Ever since I got into the joint JD/Tax LLM, I have been surrounded by older, wiser and more experienced students in my small classes. Imagine a small classroom of less than 20 people, where everyone either has worked or is working for the Big 4 accounting firms, already has their JD and or CPA, and can answer (if not challenge) the professor's questions without a blink of an eye. I, on the other hand, am still getting my JD and have no accounting background for the life of me. I mean, it was easy in Federal Income Tax 1 to get an A+ when the people around me are at my level… but here, I jumped into a pond of sharks. I study so hard for these tax classes, but no matter how much time and effort I put into it, I still feel like the dumb one in class who doesn't belong. Tax is such an intricate and technical subject (Heck, even Einstein said it was one of the most confusing things to understand) and not everyone can just wake up one day and say "Hey, I think I'm going to be a tax lawyer"…. Ummm, but that's exactly what I did.

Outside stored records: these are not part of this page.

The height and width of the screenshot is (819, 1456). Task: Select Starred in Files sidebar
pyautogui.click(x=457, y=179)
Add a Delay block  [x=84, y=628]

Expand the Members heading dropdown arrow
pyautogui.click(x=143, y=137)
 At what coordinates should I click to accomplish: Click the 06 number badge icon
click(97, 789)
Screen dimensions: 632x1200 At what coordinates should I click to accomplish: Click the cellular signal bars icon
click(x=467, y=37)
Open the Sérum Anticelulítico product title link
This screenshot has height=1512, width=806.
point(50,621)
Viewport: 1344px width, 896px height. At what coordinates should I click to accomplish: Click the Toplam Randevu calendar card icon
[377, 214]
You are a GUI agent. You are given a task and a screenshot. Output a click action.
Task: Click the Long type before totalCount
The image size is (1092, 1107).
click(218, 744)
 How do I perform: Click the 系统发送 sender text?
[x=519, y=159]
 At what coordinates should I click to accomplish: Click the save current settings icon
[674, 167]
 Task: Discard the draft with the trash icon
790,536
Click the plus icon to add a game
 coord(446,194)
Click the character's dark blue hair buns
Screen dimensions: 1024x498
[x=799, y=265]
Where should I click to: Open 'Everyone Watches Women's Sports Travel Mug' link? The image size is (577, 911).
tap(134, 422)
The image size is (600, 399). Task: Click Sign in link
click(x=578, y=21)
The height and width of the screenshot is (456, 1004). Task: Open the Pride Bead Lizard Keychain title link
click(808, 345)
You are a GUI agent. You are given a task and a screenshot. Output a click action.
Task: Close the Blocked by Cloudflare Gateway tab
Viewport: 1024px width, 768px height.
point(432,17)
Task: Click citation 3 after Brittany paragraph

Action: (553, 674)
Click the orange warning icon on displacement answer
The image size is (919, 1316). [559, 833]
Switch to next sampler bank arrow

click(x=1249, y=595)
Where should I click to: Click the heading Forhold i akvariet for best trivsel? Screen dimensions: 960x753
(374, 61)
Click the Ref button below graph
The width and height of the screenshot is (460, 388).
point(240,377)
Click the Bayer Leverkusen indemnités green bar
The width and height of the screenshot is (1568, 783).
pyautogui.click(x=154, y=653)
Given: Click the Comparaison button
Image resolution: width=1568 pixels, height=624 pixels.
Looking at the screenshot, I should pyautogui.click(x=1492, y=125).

I so desperately want to just take the easy way out and be a normal lawyer with a plain vanilla JD degree… but a big part of me knows I can do it, even if it takes looking like the dumbest person in class each day. Today, as I tried to grasp the lecture and the pace of the class , I subconsciously felt like Elle as a whole bunch of Vivians are mocking me (in their heads)… But Elle proved them all wrong right? Right.
Love, Nat

Wednesday, January 19, 2011

Useless Post.

Oh 2011, how you have creeped up so quickly on me.

I never thought I would turn a quarter century until you finally came. As you await your attack in a month, I have no time to ponder how far I've come and where I'm going. However, because tonight I feel extra emotional (as a result of a swelling wisdom teeth, which I find ironic + that time of the month again + a not surprisingly overwhelming schedule + lack of sleep) I have decided to engage in some self therapy. Even if it means waking up extra early tomorrow to read before my Corporate Tax class.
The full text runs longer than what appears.